Comedy 7c — Choosing Authenticity
The protagonist commits to honesty over performance — not as a grand declaration, but as a practical decision to stop pretending. This choice is costly because it means accepting vulnerability: the real self might not be enough, might not be loved, might not succeed. The character chooses it anyway. This beat bridges the dramatic valley and the comic resolution: the protagonist has earned the right to try again, this time as themselves.
7c is the internal pivot that makes the external resolution of Sequence 8 possible. The choice in 7c is private — it may be communicated to one other character, or to no one outside the audience — and it is not triumphant. It is the quiet decision of someone who has understood what they’ve been doing wrong and decided to stop, knowing the cost.
The Nature of the Choice
The choice to stop performing is specific. It is not a general decision to be more honest; it is the specific decision to go back to the specific person or situation damaged by the deception and be honest in the specific way that was previously avoided. The protagonist identifies exactly what needs to happen and decides to do it, with full awareness of what it might cost.
The cost is genuine. The real self might not be accepted. The protagonist who presented a false identity cannot assume the true identity will be loved equally. The fraud who impersonated competence cannot assume competence will be recognized. The lying romantic partner cannot assume the truth will be forgiven. The choice in 7c is made without guarantees, which is what makes it a choice rather than a strategic decision. Strategy is what the protagonist has been doing throughout Act 2. 7c is the first genuinely non-strategic move they make.

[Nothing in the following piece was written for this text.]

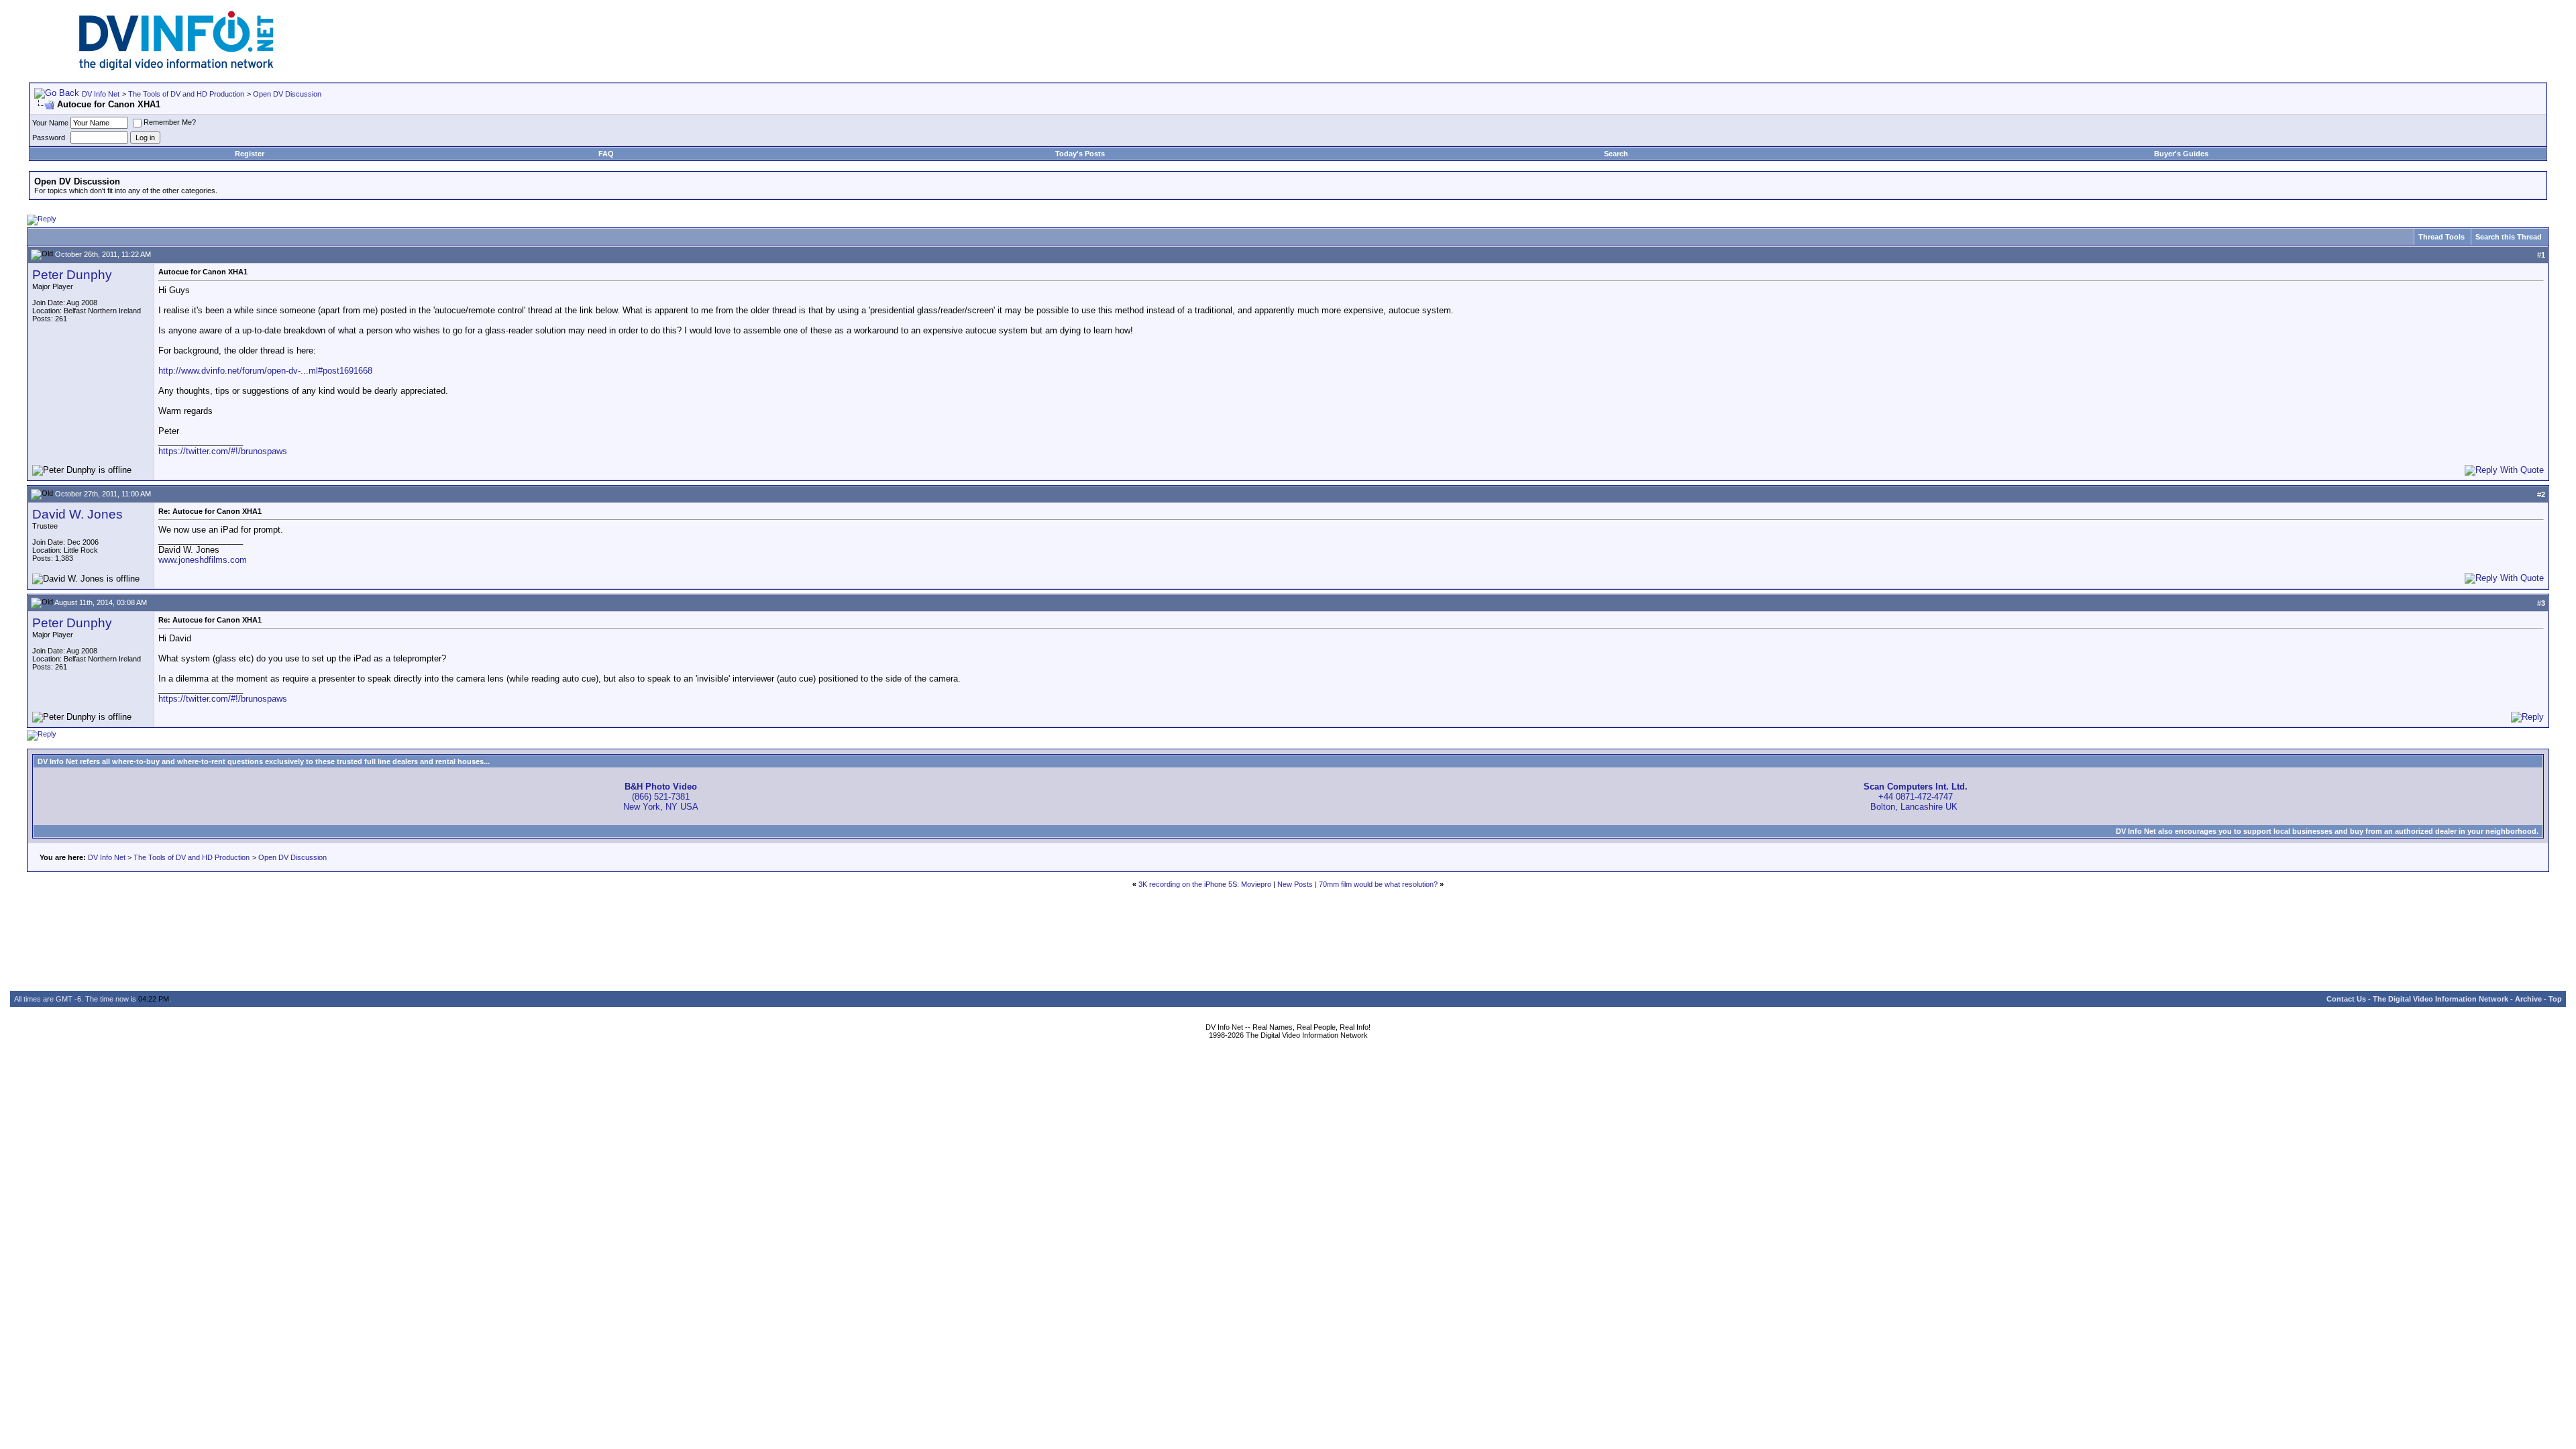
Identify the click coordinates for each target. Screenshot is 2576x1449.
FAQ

Why Non-Strategic Is Required
The choice must be non-strategic to function structurally and emotionally. If the protagonist’s decision to be honest is still calculated — if they have assessed the probability of acceptance and concluded the odds are favorable — then the authenticity is still, at some level, performance. The resolution of a comedy cannot be earned by managed honesty; it requires the protagonist to expose themselves genuinely, without the safety net of calculated outcome.
This is the transformation that 7b prepared for: the protagonist has moved from the position of "how can I manage this situation" to "I cannot manage this situation and I am going to be honest about that." The transition from strategic to genuine is the transformation of the comedy. It is not large — it is one moment, one decision, the abandonment of one habit of managing — but it is real.
The Bridge to Act 3
7c is structurally a bridge. The dark valley of Sequences 7a and 7b has established genuine consequence and genuine reckoning; the comic climax of Sequence 8 requires the protagonist to be in motion again, with energy and purpose. The bridge is the decision in 7c: the protagonist knows what they need to do, has decided to do it, and the energy of Act 3 flows from this decision.
The comedy that returns in Sequence 8 is different in quality from the comedy of Act 2. The earlier comedy was the comedy of someone deploying skill and energy in the wrong direction. The comedy of Act 3 is the comedy of someone deploying the same skill and energy in the right direction — or trying to, awkwardly, vulnerably, without the protection of the performance. The clumsiness of genuine honesty is funny in a way the smoothness of the lie was not.
This quality — the comedy of someone trying to be honest without being very practiced at it — is what gives the resolution its warmth. The protagonist in Act 3 is not performing. They are fumbling toward authenticity, making an imperfect case for themselves, showing up without the protection of the fiction. The audience has been waiting for this since Sequence 1. The waiting, and the fumbling, and the eventual arrival — that is the comedy’s resolution.